Description of the task:
Every line below that contains the word "cell" must be copied.

Task inputs Block Start

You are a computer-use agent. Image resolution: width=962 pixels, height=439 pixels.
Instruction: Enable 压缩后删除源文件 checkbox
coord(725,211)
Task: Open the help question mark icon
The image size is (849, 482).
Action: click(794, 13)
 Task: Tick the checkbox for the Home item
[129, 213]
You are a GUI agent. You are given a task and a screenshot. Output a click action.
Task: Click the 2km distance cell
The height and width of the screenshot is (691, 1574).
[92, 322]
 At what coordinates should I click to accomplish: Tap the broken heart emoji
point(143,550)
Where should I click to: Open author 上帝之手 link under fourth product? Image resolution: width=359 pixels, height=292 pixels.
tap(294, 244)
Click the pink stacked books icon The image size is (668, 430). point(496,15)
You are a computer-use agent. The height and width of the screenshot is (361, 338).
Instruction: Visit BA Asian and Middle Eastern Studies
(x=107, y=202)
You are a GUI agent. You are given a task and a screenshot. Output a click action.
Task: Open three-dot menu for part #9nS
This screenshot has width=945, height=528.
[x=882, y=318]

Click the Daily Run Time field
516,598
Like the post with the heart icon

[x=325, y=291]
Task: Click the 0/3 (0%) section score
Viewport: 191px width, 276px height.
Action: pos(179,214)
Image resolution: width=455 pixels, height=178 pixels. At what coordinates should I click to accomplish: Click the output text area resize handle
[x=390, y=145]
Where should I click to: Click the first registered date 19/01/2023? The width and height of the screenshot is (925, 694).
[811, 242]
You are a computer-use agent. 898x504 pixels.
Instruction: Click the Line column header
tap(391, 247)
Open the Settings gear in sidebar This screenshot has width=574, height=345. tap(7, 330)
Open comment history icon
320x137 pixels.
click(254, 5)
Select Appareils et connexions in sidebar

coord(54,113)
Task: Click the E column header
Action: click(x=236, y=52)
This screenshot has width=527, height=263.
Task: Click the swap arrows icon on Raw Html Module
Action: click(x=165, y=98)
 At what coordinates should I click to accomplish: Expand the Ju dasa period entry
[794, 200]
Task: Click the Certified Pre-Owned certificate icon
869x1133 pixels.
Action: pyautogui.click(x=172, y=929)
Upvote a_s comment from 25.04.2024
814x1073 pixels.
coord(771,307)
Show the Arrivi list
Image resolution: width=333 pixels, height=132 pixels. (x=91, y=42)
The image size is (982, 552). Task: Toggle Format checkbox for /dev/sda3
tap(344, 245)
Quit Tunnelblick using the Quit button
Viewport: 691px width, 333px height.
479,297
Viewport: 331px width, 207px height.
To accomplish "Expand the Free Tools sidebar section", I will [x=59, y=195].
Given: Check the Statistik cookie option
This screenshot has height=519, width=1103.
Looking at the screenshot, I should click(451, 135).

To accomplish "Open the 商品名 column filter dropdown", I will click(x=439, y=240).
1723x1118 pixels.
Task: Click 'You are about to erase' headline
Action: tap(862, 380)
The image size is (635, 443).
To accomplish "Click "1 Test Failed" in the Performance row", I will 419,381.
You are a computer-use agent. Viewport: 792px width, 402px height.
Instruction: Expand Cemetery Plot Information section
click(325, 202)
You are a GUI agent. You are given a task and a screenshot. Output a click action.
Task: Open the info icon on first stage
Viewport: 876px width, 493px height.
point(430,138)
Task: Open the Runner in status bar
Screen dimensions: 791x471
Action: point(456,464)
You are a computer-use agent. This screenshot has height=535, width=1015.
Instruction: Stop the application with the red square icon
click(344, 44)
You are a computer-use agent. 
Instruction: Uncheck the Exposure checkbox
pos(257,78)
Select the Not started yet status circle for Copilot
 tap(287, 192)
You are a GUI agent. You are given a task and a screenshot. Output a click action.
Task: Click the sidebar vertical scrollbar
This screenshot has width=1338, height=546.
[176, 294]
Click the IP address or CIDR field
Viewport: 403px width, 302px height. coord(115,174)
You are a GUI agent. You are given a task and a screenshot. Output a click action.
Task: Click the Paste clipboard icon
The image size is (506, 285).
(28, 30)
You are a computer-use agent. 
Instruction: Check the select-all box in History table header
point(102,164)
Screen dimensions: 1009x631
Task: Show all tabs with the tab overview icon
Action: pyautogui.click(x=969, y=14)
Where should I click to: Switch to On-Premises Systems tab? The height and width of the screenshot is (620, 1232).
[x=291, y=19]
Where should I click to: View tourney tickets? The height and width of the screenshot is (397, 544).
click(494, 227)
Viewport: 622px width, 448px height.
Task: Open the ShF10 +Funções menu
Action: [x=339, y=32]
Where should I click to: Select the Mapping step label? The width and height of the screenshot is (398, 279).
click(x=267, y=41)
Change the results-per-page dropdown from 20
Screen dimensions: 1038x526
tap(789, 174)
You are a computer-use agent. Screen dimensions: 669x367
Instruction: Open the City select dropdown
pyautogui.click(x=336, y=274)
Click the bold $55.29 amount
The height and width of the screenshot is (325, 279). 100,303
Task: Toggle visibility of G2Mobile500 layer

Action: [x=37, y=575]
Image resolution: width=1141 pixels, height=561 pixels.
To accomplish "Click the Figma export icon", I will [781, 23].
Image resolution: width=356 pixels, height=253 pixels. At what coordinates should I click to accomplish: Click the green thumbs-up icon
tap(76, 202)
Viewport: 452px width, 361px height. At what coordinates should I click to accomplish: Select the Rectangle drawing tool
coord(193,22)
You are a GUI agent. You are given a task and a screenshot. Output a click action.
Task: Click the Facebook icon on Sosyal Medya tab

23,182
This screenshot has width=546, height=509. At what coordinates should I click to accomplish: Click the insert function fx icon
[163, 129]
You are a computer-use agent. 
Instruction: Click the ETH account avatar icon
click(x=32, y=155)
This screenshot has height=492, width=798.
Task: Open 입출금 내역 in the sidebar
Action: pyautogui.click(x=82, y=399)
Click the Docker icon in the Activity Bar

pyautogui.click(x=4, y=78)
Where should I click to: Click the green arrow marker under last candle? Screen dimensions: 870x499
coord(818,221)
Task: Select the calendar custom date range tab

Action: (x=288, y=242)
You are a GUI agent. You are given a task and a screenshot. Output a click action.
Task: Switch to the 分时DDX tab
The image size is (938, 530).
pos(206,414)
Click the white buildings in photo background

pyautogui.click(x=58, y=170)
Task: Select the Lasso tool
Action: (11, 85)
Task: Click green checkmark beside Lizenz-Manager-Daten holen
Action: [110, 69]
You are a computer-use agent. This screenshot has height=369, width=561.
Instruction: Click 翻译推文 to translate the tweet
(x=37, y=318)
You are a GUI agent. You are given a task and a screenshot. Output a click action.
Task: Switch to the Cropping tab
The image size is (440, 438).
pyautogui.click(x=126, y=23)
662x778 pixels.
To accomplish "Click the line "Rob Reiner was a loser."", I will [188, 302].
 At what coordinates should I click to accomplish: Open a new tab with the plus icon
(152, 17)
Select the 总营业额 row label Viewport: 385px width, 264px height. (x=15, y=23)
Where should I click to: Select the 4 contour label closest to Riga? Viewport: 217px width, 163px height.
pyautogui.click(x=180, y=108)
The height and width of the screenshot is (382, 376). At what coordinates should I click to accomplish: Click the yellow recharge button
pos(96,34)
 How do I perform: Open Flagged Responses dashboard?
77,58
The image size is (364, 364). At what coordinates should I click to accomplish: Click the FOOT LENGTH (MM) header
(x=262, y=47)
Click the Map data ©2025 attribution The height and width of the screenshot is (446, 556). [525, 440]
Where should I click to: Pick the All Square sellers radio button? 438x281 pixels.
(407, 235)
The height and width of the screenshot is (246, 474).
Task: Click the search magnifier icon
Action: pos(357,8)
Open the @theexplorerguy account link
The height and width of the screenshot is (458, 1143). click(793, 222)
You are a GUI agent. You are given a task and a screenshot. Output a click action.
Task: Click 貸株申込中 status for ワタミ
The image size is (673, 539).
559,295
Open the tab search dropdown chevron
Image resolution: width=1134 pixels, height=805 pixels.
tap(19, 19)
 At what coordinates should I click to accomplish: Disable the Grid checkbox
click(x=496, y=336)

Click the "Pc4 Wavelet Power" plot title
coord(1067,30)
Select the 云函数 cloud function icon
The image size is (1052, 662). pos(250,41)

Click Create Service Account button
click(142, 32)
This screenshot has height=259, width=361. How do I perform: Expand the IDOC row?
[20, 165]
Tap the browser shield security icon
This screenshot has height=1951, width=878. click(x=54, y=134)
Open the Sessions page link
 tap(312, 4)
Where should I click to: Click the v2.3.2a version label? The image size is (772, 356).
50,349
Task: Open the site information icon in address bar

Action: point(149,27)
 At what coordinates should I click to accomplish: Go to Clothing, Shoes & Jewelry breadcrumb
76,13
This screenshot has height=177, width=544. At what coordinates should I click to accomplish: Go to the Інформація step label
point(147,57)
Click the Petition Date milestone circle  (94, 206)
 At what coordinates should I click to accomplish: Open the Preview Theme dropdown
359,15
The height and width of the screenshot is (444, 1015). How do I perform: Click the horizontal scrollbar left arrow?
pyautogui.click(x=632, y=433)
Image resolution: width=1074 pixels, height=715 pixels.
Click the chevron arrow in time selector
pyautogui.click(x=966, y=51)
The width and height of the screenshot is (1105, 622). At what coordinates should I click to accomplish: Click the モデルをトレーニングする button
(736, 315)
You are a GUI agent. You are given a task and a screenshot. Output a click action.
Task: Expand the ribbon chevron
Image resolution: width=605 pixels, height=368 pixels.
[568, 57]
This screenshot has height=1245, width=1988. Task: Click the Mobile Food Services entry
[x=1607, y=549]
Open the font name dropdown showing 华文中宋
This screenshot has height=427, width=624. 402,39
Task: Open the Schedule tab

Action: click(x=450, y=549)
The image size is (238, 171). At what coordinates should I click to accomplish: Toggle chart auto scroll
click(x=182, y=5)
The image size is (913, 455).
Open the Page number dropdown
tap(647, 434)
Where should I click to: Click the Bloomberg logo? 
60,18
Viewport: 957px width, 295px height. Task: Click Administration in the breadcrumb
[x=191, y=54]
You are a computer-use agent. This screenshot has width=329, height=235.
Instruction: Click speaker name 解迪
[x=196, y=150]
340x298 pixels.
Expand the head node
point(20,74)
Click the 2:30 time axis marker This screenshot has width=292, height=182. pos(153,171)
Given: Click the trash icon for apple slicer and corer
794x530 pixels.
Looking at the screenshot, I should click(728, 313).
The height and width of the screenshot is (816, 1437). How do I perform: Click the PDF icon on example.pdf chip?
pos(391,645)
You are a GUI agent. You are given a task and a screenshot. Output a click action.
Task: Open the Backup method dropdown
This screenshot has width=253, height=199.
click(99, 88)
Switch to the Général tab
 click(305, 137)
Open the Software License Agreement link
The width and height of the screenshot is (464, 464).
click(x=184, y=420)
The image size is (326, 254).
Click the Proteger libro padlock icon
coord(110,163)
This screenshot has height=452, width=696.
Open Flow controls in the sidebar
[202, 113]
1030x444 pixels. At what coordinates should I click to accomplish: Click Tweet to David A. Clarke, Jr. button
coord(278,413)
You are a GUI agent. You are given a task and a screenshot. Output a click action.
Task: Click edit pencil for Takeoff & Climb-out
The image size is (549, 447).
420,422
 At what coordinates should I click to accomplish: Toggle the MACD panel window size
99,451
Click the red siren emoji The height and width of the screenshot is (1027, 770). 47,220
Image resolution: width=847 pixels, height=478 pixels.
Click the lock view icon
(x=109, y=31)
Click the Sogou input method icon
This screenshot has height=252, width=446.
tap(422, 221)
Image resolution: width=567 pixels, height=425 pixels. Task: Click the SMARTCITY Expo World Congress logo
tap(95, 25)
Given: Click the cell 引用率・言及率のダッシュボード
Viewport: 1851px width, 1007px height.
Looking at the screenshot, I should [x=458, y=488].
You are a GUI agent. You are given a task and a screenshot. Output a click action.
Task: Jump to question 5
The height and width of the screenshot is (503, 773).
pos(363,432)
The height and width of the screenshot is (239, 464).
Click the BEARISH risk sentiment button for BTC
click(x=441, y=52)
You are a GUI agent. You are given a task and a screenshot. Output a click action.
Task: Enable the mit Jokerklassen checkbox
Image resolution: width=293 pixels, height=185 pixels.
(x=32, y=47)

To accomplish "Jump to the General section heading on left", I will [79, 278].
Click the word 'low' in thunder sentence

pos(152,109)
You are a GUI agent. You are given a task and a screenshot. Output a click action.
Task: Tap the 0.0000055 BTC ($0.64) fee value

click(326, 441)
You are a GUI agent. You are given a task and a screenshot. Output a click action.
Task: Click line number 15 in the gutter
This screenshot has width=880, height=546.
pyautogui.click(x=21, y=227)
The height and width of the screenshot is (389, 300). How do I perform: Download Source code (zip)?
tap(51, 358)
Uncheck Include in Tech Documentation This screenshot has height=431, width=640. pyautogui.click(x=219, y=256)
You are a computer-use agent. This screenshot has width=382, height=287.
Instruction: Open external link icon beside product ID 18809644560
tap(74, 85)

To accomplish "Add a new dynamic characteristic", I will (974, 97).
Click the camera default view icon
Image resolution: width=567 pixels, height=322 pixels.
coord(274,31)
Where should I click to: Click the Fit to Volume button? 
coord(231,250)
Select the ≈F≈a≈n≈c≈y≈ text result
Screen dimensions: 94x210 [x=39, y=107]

Task inputs Block End

Result of the exercise:
Task: Click the 2km distance cell
Given: Click the cell 引用率・言及率のダッシュボード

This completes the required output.